Scale AWS ElastiCache

Playing with node types with minimal service impact

Published in

Expedia Group Technology

3 min readJul 30, 2019

As we migrated our online service to AWS, we also migrated our service’s cache layer from Redis to AWS’ ElastiCache for Redis, an in-memory data store built on open-source Redis and compatible with Redis APIs. We learned how to perform this migration with minimal impact to the service.

We managed to pre-populate the new cluster starting from a dump of the old one using CloudFormation (CF), but…

How Can We Improve Cache Throughput and/or Storage Capacity Without Service Degradation?

Looking at the Amazon ElastiCache features, we found:

Online resharding

Online resharding can be done without service degradation, but you can only perform the following changes:

Scale out: increase read and write capacity by adding shards
Scale in: reduce read and write capacity, and thereby costs, by removing shards
Rebalance: move the keyspaces among the shards

Unfortunately, none of these fit our use case.

Offline resharding

This kind of operation causes a service outage since it needs to destroy and then recreate the cluster to apply the changes. These are the changes that are permitted:

Scale up/down: change the node type in order to increase/decrease node space capacity
Change Redis engine version (list of supported versions here)

Scaling up Is What We Are Looking for but…

We need to guarantee cache operation during the scaling process!

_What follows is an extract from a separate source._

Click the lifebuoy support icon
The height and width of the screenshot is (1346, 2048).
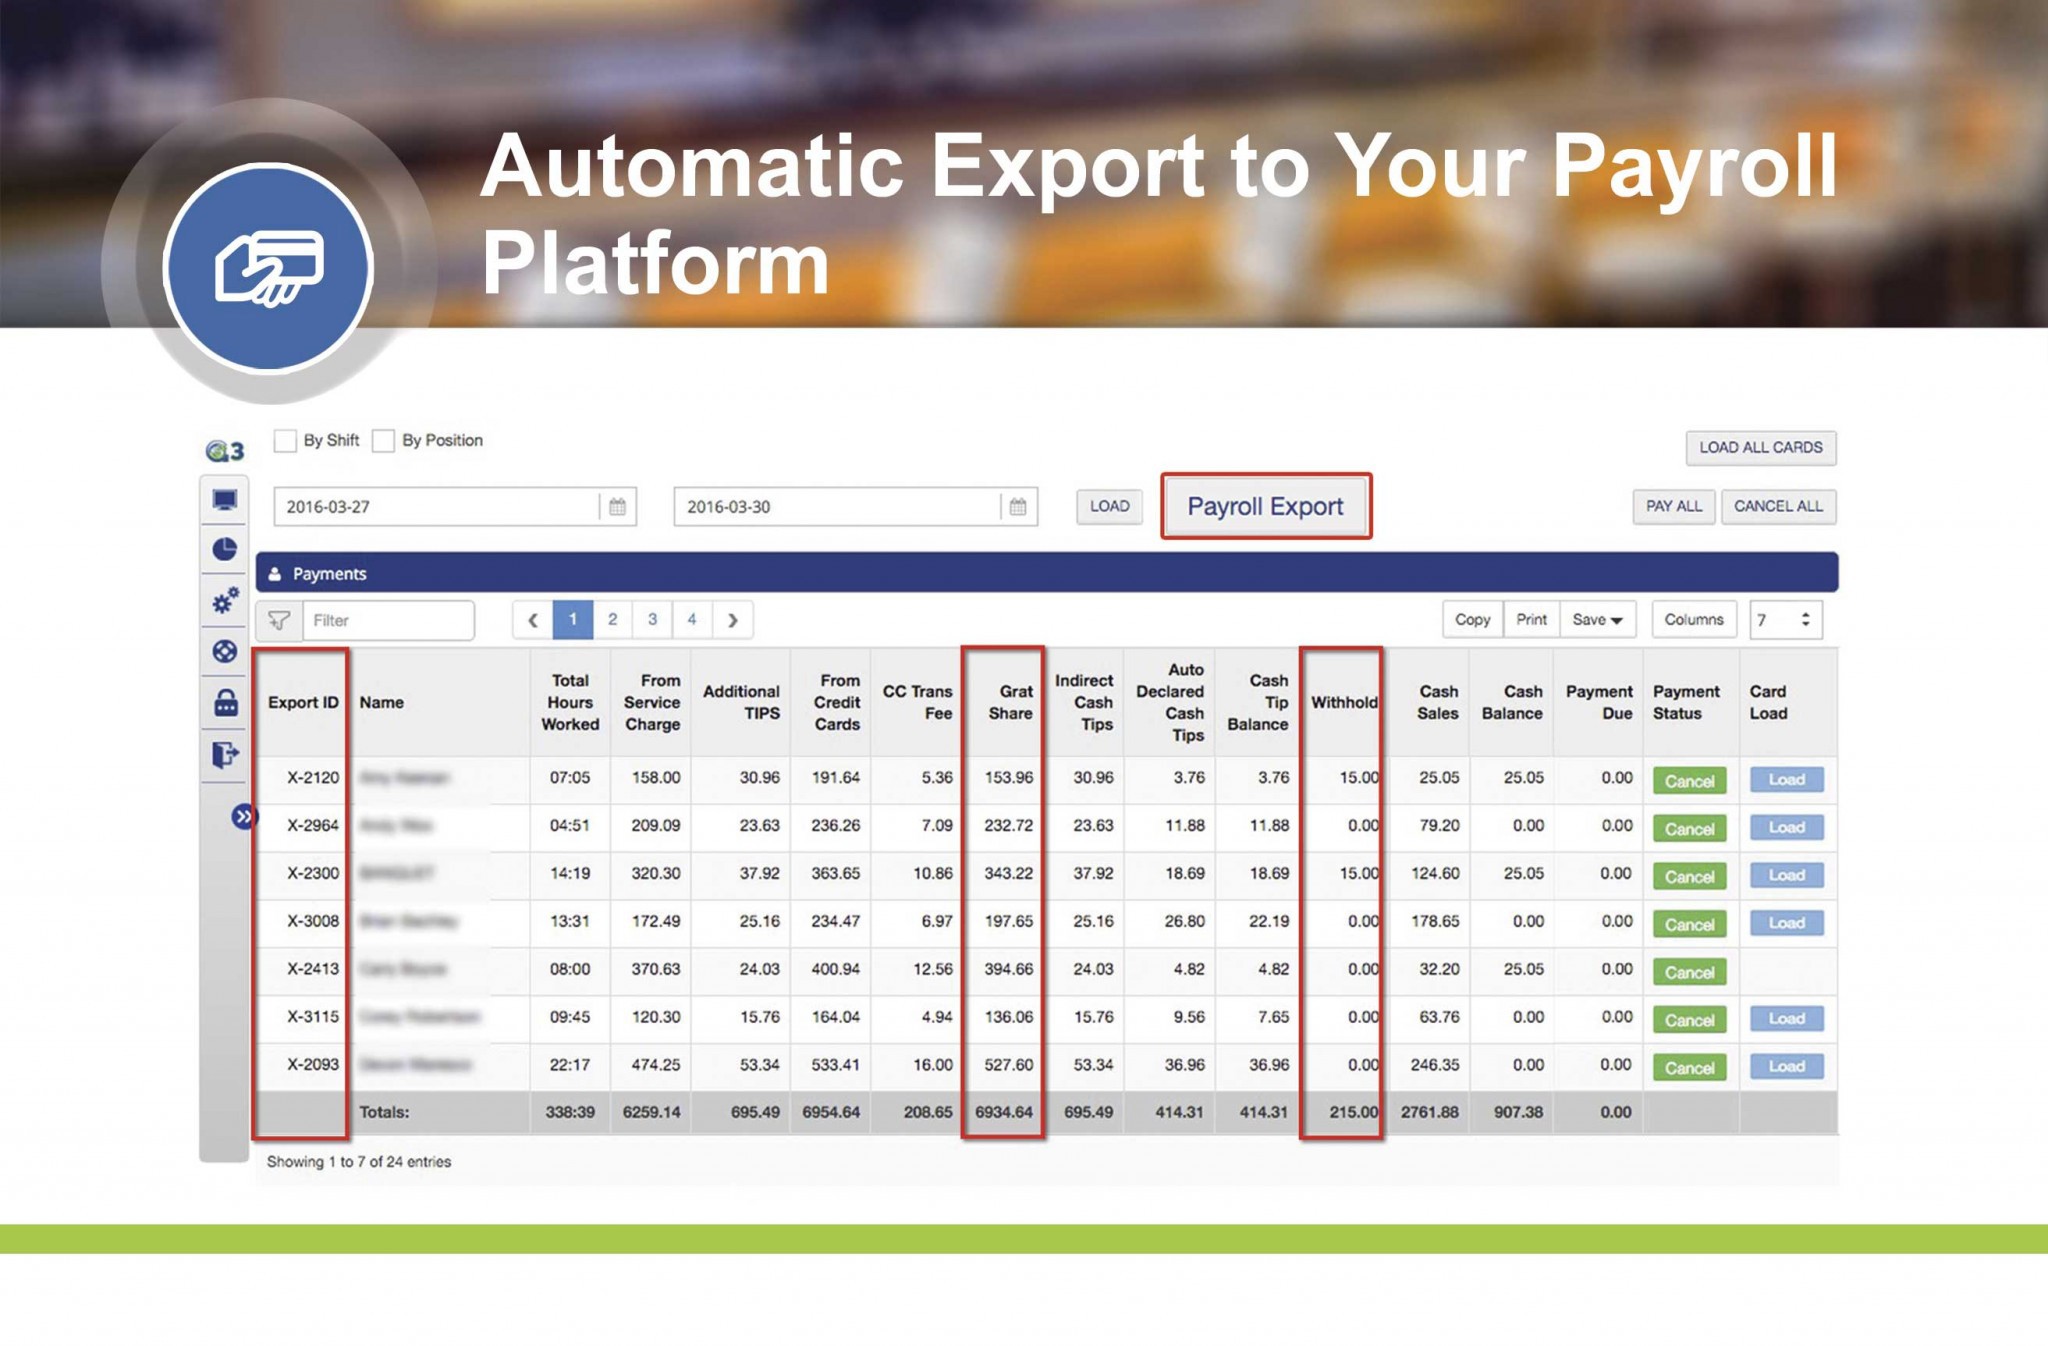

To scale up without causing a cache outage, we need to create a second CF stack, fill it with the original stack data, and then swap the cache endpoint that our service is using.
We need to separate the CF resource creation from the application deploy and also duplicate the resource CF template. Once you’ve done so, you can start this procedure:

Perform a snapshot of the original Redis cluster (C1) and take note of the snapshot name
Create a new stack for the new Redis cluster (C2), specifying in the C2 CF template the new NodeType (in our use case, a bigger one) and the C1 snapshot name to create C2 populated with the data from C1
Once C2 is created, update the Redis endpoint in the service configuration and redeploy the service to swap the Redis cluster
Delete C1

Trade-off

In order to not cause service performance degradation, we need to leave C1 running during C2 creation. In the time between the snapshot creation and the service endpoint swapping, all the new cache keys created in C1 will not be present in C2.
The impact of this “data loss” depends mainly on the dimension of C1: The bigger the snapshot, the more time is needed to create the snapshot itself and create a new cluster starting from that snapshot.